Dias antes, quando cruzava a ciclofaixa da Loureiro da Silva, percebeu mais uma vez que havia carros estacionados sobre a via exclusiva para ciclistas. A paciência acabou. Pegou papel e caneta que levava na mochila e deixou um bilhete ao motorista: "Amigo. Você estacionou em cima da ciclovia. Peço a gentileza de cuidar da próxima vez. Obrigada. Amiga ciclista =)"
Para completar, há alguns dias passou perto de ser atropelada por um motorista que saía de uma garagem. Ele não tinha o costume de ficar de olho nas bicicletas que passavam por ali.
Os três fatos são exemplos das peripécias diárias da ciclista, entremeadas por xingamentos de motoristas, incompreensão de pedestres e, em resumo, falta de cultura ciclística na cidade. Como se não bastasse, ela reclama que a sinalização das ciclovias não é eficiente e que deveriam existir ligações entre os 25 quilômetros de ciclovias espalhados por Porto Alegre. O receio de andar próximo aos automóveis é tanto que Sarah prefere pedalar na contramão na ciclofaixa da Loureiro da Silva do que atravessar a avenida até o outro lado. É por tudo isso que a Esmeralda pode acabar encostada.
Ciclista faz uma pergunta ao secretário de Mobilidade Urbana
Entre o desânimo e a frustração, Sarah elabora uma pergunta ao diretor-presidente da Empresa Pública de Transporte e Circulação (EPTC) e secretário de Mobilidade Urbana, Vanderlei Cappellari.
- Eu perguntaria se eles (o pessoal da EPTC) sabem quais são os pontos críticos das ciclovias. Eles já andaram nas ciclovias para constatar seus problemas?
A resposta de Cappellari:
- Na equipe que trabalha no Plano Diretor Cicloviário, a maioria é ciclista, eles andam diariamente nas ciclovias.
O secretário anuncia que haverá boas novidades este ano sobre novas ciclovias na cidade, que serão construídas por meio de contrapartidas de empreendimentos comerciais. Junto virão as ligações entre as pistas, como a que começa a ser construída nesta quarta-feira na Avenida Erico Verissimo, entre as ciclovias da Rua José do Patrocínio e a da Avenida Ipiranga. Cappellari concorda que a falta de educação dos motoristas e a ainda fraca cultura da bicicleta na Capital são problemas mais complicados, que precisam de mais tempo para serem contornados do que as falhas de infraestrutura.
- Os motoristas não são mal-educados somente com os ciclistas.
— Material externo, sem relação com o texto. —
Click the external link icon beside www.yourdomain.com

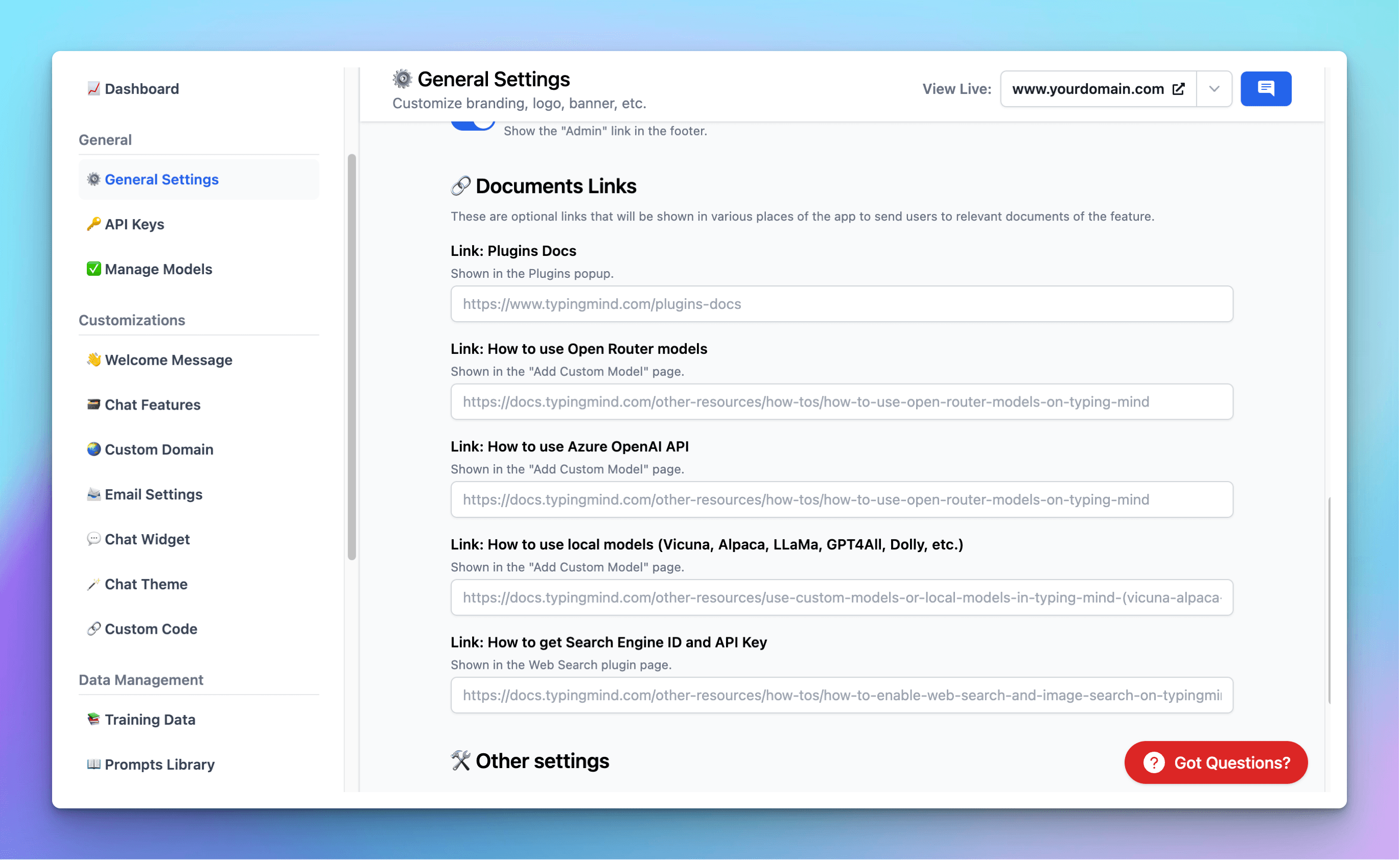[1179, 89]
Eles são mal-educados também com os pedestres e entre eles mesmos. É um problema sistêmico - afirmou.
No Rio, Secretaria do Meio Ambiente atua na educação
No Rio de Janeiro, uma solução para apaziguar os ânimos contra as bicicletas foi deixar a responsabilidade educativa para a Secretaria Municipal do Meio Ambiente (Smac). Em paralelo com a construção de ciclovias, feita por outros órgãos municipais, equipes da Smac se dedicam exclusivamente a explicar à comunidade do entorno e a motoristas as vantagens de compartilhar o espaço com o novo modal de transporte, diz a diretora de Educação Ambiental da Smac, Danielle Simas. Um argumento é que uma bicicleta a mais é um carro a menos para concorrer na rua.
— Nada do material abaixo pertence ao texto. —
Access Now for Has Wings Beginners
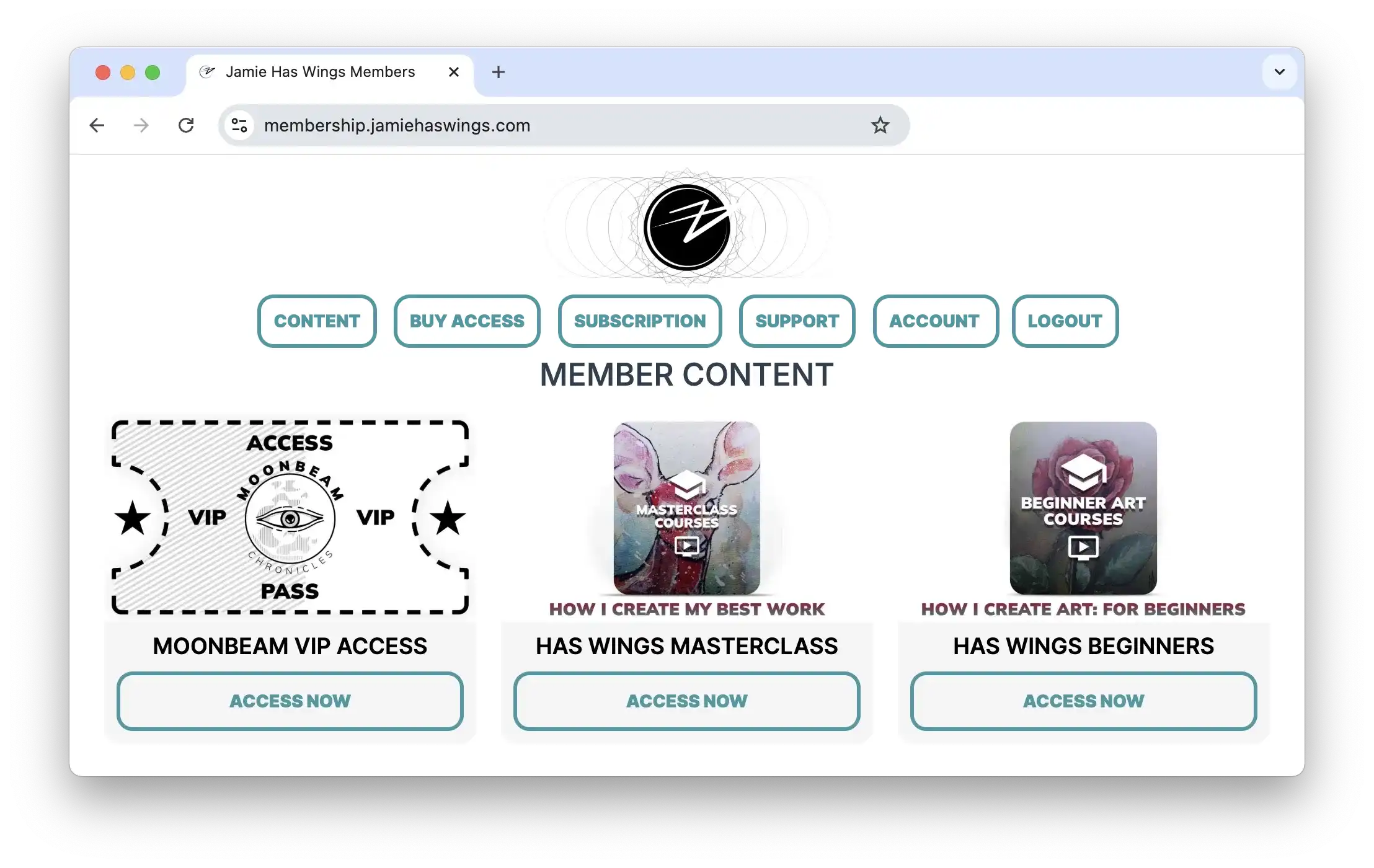This screenshot has width=1374, height=868. click(1083, 701)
- A bicicleta tende a incomodar, a tirar as pessoas da zona de conforto. Temos que explicar que as pessoas não perdem o seu espaço, e sim que estão compartilhando-o. Vejo cada vez mais que a população valoriza a bicicleta. Trabalho com isso há sete anos e não foi sempre assim. À medida que vamos avançando, as pessoas vão entendendo. Não podemos parar - explica Danielle.
Cappellari garante que a EPTC também realiza ações de educação de trânsito para que um dia a cidade tenha uma cultura ciclística. Sarah que o diga: que a Esmeralda resista até lá.